··· Data extracts ···

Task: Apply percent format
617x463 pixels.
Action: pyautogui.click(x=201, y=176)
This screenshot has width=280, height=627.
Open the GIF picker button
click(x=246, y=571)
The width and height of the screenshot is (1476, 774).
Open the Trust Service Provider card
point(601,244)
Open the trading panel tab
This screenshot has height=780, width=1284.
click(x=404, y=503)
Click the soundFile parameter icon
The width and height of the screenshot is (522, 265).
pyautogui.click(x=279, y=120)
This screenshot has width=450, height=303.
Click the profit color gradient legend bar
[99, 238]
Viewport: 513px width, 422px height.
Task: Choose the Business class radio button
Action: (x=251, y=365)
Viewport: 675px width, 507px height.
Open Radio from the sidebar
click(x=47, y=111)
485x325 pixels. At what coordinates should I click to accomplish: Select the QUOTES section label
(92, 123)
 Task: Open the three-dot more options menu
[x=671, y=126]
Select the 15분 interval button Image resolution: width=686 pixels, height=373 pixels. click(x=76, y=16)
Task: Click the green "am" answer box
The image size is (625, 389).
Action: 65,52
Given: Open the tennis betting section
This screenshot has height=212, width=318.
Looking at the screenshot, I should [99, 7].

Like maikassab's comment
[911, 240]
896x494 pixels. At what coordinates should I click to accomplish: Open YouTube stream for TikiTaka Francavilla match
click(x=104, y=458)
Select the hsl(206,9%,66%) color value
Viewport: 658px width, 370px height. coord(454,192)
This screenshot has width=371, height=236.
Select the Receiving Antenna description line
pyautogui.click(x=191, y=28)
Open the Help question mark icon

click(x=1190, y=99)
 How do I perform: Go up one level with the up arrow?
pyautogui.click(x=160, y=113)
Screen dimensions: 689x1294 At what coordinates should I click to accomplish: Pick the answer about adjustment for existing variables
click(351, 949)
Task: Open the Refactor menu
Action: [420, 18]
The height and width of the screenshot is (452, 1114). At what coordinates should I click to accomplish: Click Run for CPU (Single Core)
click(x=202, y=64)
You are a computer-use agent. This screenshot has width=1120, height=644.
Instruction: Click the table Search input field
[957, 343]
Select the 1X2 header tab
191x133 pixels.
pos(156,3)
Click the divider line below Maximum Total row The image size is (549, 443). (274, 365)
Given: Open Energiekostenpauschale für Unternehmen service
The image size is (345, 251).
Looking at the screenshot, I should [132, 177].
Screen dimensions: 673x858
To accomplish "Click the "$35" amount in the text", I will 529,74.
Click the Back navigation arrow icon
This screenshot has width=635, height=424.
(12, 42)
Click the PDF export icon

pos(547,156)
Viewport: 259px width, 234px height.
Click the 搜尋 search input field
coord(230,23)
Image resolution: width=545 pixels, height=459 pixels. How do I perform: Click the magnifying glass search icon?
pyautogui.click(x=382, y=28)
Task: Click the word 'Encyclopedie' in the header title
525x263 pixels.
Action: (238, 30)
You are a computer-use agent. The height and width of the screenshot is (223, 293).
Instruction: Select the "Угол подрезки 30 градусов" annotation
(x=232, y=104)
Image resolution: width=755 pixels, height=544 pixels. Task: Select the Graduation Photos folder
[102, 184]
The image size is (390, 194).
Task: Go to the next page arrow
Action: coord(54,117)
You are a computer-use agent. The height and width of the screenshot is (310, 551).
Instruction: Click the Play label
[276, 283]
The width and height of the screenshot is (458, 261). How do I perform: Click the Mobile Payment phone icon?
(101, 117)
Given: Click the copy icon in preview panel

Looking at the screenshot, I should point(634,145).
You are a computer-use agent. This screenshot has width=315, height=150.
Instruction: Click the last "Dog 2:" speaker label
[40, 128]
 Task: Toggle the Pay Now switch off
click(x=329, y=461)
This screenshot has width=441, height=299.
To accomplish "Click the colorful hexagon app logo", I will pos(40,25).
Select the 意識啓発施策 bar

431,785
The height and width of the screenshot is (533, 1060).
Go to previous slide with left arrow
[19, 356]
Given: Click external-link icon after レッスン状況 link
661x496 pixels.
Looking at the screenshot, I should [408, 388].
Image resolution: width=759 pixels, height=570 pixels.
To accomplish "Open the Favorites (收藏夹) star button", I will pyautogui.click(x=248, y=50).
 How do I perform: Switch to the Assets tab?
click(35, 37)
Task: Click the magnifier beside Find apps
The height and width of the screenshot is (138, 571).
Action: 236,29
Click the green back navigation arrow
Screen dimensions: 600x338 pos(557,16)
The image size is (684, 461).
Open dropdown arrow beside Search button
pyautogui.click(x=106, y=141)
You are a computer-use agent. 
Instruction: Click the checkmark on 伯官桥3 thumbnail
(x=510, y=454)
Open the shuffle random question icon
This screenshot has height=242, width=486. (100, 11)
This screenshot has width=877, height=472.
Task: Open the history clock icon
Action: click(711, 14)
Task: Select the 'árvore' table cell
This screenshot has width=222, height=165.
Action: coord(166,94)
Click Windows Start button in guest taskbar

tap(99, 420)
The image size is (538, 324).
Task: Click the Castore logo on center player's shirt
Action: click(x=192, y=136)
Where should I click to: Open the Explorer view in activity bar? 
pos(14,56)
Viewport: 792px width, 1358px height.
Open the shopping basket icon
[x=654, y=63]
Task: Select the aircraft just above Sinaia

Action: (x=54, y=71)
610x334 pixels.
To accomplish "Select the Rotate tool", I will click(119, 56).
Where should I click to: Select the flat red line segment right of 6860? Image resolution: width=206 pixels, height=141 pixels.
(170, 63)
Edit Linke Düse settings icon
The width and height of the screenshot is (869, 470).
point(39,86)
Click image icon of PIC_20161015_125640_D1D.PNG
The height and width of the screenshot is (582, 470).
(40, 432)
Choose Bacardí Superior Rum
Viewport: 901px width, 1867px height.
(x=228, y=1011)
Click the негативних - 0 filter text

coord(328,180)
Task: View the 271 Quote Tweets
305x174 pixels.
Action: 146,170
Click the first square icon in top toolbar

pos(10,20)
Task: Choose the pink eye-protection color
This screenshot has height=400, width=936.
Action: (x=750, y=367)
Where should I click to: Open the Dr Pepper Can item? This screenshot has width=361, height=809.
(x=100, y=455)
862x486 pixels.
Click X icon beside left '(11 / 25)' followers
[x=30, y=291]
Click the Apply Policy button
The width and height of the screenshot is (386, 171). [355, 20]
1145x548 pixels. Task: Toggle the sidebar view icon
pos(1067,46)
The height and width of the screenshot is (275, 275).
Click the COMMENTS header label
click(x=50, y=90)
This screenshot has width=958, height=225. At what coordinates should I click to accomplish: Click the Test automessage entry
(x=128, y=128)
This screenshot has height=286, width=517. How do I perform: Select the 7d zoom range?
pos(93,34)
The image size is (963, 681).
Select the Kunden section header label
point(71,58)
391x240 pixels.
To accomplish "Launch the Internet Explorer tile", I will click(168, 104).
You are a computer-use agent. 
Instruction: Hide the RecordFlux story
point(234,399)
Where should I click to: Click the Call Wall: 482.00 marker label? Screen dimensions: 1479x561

···

What this task involves: Make a precise copy of the records in their entirety.

Problem solution:
Task: Apply percent format
617x463 pixels.
Action: pyautogui.click(x=201, y=176)
This screenshot has width=280, height=627.
Open the GIF picker button
click(x=246, y=571)
The width and height of the screenshot is (1476, 774).
Open the Trust Service Provider card
point(601,244)
Open the trading panel tab
This screenshot has height=780, width=1284.
click(x=404, y=503)
Click the soundFile parameter icon
The width and height of the screenshot is (522, 265).
pyautogui.click(x=279, y=120)
This screenshot has width=450, height=303.
Click the profit color gradient legend bar
[99, 238]
Viewport: 513px width, 422px height.
Task: Choose the Business class radio button
Action: (x=251, y=365)
Viewport: 675px width, 507px height.
Open Radio from the sidebar
click(x=47, y=111)
485x325 pixels. At what coordinates should I click to accomplish: Select the QUOTES section label
(92, 123)
 Task: Open the three-dot more options menu
[x=671, y=126]
Select the 15분 interval button Image resolution: width=686 pixels, height=373 pixels. click(x=76, y=16)
Task: Click the green "am" answer box
The image size is (625, 389).
Action: 65,52
Given: Open the tennis betting section
This screenshot has height=212, width=318.
Looking at the screenshot, I should [99, 7].

Like maikassab's comment
[911, 240]
896x494 pixels. At what coordinates should I click to accomplish: Open YouTube stream for TikiTaka Francavilla match
click(x=104, y=458)
Select the hsl(206,9%,66%) color value
Viewport: 658px width, 370px height. coord(454,192)
This screenshot has width=371, height=236.
Select the Receiving Antenna description line
pyautogui.click(x=191, y=28)
Open the Help question mark icon

click(x=1190, y=99)
 How do I perform: Go up one level with the up arrow?
pyautogui.click(x=160, y=113)
Screen dimensions: 689x1294 At what coordinates should I click to accomplish: Pick the answer about adjustment for existing variables
click(351, 949)
Task: Open the Refactor menu
Action: [420, 18]
The height and width of the screenshot is (452, 1114). At what coordinates should I click to accomplish: Click Run for CPU (Single Core)
click(x=202, y=64)
You are a computer-use agent. This screenshot has width=1120, height=644.
Instruction: Click the table Search input field
[957, 343]
Select the 1X2 header tab
191x133 pixels.
pos(156,3)
Click the divider line below Maximum Total row The image size is (549, 443). (274, 365)
Given: Open Energiekostenpauschale für Unternehmen service
The image size is (345, 251).
Looking at the screenshot, I should [132, 177].
Screen dimensions: 673x858
To accomplish "Click the "$35" amount in the text", I will 529,74.
Click the Back navigation arrow icon
This screenshot has width=635, height=424.
(12, 42)
Click the PDF export icon

pos(547,156)
Viewport: 259px width, 234px height.
Click the 搜尋 search input field
coord(230,23)
Image resolution: width=545 pixels, height=459 pixels. How do I perform: Click the magnifying glass search icon?
pyautogui.click(x=382, y=28)
Task: Click the word 'Encyclopedie' in the header title
525x263 pixels.
Action: (238, 30)
You are a computer-use agent. The height and width of the screenshot is (223, 293).
Instruction: Select the "Угол подрезки 30 градусов" annotation
(x=232, y=104)
Image resolution: width=755 pixels, height=544 pixels. Task: Select the Graduation Photos folder
[102, 184]
The image size is (390, 194).
Task: Go to the next page arrow
Action: coord(54,117)
You are a computer-use agent. The height and width of the screenshot is (310, 551).
Instruction: Click the Play label
[276, 283]
The width and height of the screenshot is (458, 261). How do I perform: Click the Mobile Payment phone icon?
(101, 117)
Given: Click the copy icon in preview panel

Looking at the screenshot, I should point(634,145).
You are a computer-use agent. This screenshot has width=315, height=150.
Instruction: Click the last "Dog 2:" speaker label
[40, 128]
 Task: Toggle the Pay Now switch off
click(x=329, y=461)
This screenshot has width=441, height=299.
To accomplish "Click the colorful hexagon app logo", I will pos(40,25).
Select the 意識啓発施策 bar

431,785
The height and width of the screenshot is (533, 1060).
Go to previous slide with left arrow
[19, 356]
Given: Click external-link icon after レッスン状況 link
661x496 pixels.
Looking at the screenshot, I should [408, 388].
Image resolution: width=759 pixels, height=570 pixels.
To accomplish "Open the Favorites (收藏夹) star button", I will pyautogui.click(x=248, y=50).
 How do I perform: Switch to the Assets tab?
click(35, 37)
Task: Click the magnifier beside Find apps
The height and width of the screenshot is (138, 571).
Action: 236,29
Click the green back navigation arrow
Screen dimensions: 600x338 pos(557,16)
The image size is (684, 461).
Open dropdown arrow beside Search button
pyautogui.click(x=106, y=141)
You are a computer-use agent. 
Instruction: Click the checkmark on 伯官桥3 thumbnail
(x=510, y=454)
Open the shuffle random question icon
This screenshot has height=242, width=486. (100, 11)
This screenshot has width=877, height=472.
Task: Open the history clock icon
Action: click(711, 14)
Task: Select the 'árvore' table cell
This screenshot has width=222, height=165.
Action: coord(166,94)
Click Windows Start button in guest taskbar

tap(99, 420)
The image size is (538, 324).
Task: Click the Castore logo on center player's shirt
Action: click(x=192, y=136)
Where should I click to: Open the Explorer view in activity bar? 
pos(14,56)
Viewport: 792px width, 1358px height.
Open the shopping basket icon
[x=654, y=63]
Task: Select the aircraft just above Sinaia

Action: (x=54, y=71)
610x334 pixels.
To accomplish "Select the Rotate tool", I will click(119, 56).
Where should I click to: Select the flat red line segment right of 6860? Image resolution: width=206 pixels, height=141 pixels.
(170, 63)
Edit Linke Düse settings icon
The width and height of the screenshot is (869, 470).
point(39,86)
Click image icon of PIC_20161015_125640_D1D.PNG
The height and width of the screenshot is (582, 470).
(40, 432)
Choose Bacardí Superior Rum
Viewport: 901px width, 1867px height.
(x=228, y=1011)
Click the негативних - 0 filter text

coord(328,180)
Task: View the 271 Quote Tweets
305x174 pixels.
Action: 146,170
Click the first square icon in top toolbar

pos(10,20)
Task: Choose the pink eye-protection color
This screenshot has height=400, width=936.
Action: (x=750, y=367)
Where should I click to: Open the Dr Pepper Can item? This screenshot has width=361, height=809.
(x=100, y=455)
862x486 pixels.
Click X icon beside left '(11 / 25)' followers
[x=30, y=291]
Click the Apply Policy button
The width and height of the screenshot is (386, 171). [355, 20]
1145x548 pixels. Task: Toggle the sidebar view icon
pos(1067,46)
The height and width of the screenshot is (275, 275).
Click the COMMENTS header label
click(x=50, y=90)
This screenshot has width=958, height=225. At what coordinates should I click to accomplish: Click the Test automessage entry
(x=128, y=128)
This screenshot has height=286, width=517. How do I perform: Select the 7d zoom range?
pos(93,34)
The image size is (963, 681).
Select the Kunden section header label
point(71,58)
391x240 pixels.
To accomplish "Launch the Internet Explorer tile", I will click(168, 104).
You are a computer-use agent. 
Instruction: Hide the RecordFlux story
point(234,399)
Where should I click to: Click the Call Wall: 482.00 marker label? Screen dimensions: 1479x561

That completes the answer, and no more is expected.